White Lies singles chronology
| "To Lose My Life" (2009) | "Farewell to the Fairground" (2009) | "Death" (2009) |

= Farewell to the Fairground =

"Farewell to the Fairground" is a song by London-based indie rock band White Lies. It was released on 23 March 2009 by Fiction Records. It was their third single from debut album To Lose My Life..., and fourth single overall. The band recorded a video for the track with director Andreas Nilsson, filmed in Nikel, Russia.

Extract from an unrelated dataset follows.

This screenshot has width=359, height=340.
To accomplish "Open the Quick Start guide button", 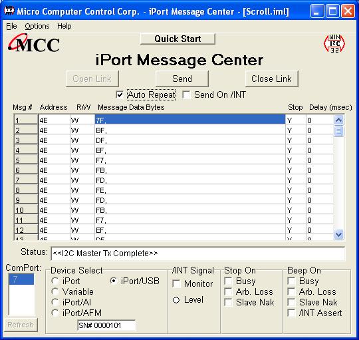I will point(178,39).
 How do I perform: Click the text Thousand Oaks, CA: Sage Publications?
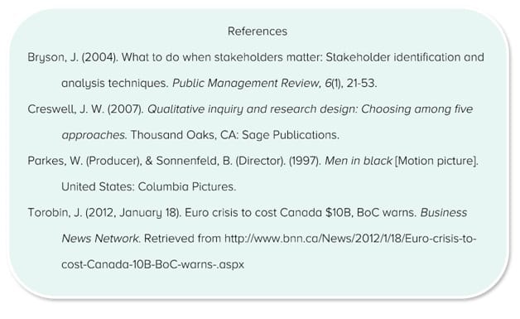pyautogui.click(x=235, y=135)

The song reached number one in Poland and also charted in the Netherlands and the United Kingdom.

== History and release ==
"Farewell to the Fairground" was recorded along with nine other tracks in Brussels' ICP Studios between May and September 2008. In a track-by-track review of their debut album for NME, the band stated that it was one of a number of songs which were written particularly quickly during the recording process, as they had only recorded demo versions of five tracks prior to signing to Fiction and entering the studio. The band described it as one of their more upbeat tracks. A remix of the song, titled "Farewell to the Fairground (Yuksek Remix)", previously appeared as a B-side to previous single "To Lose My Life". The single featured the band's cover version of Kanye West's "Love Lockdown" as a B-side. The single charted at No. 84 in the week of its release. It then rose to No. 33 the week after, becoming the band's highest charting single.

== Track listing ==
- U.K. CD single – Fiction Records 2700376
1. "Farewell to the Fairground" (Single Mix) – 4:01
2. "Farewell to the Fairground" (Future Funk Squad's 'Black Truth' Remix) – 5:55

- U.K. 7-inch single (1) – Fiction Records 2700378
3. "Farewell to the Fairground" (Single Mix) – 4:01
4. "Farewell to the Fairground" (Rory Phillips White Horse Mix) – 4:56

- U.K. 7-inch single (2) (Red vinyl) – Fiction Records 2700379
5. "Farewell to the Fairground" (Single Mix) – 4:01
6. "Love Lockdown" (Radio 1 Live Lounge Version) – 3:51

- U.K. iTunes EP
7. "Farewell to the Fairground" (Single Mix) – 4:01
8. "Love Lockdown" (Radio 1 Live Lounge Version) – 3:51
9. "Farewell to the Fairground" (Rory Phillips White Horse Mix) – 4:56
10. "Farewell to the Fairground" (Disco Bloodbath Remix) – 5:27

== Charts ==

| Chart (2009) | Peak Position |
|---|---|
| Belgium (Ultrip Bubbling Under Flanders) | 6 |
| Netherlands (Dutch Single Top 100) | 83 |
| Polish Radio Airplay (LP3) | 1 |
| Scottish Singles Chart (OCC) | 9 |
| UK Singles Chart (OCC) | 33 |
| UK Singles Downloads Chart (OCC) | 35 |
| UK Physical Singles Chart (OCC) | 9 |

==Certifications==

| Region | Certification | Certified units/sales |
| United Kingdom (BPI) | Silver | 200,000^{‡} |
^{‡} Sales+streaming figures based on certification alone.

== In other media ==
The song was featured in the 2012 video game Forza Horizon, playing on the Horizon Rocks station.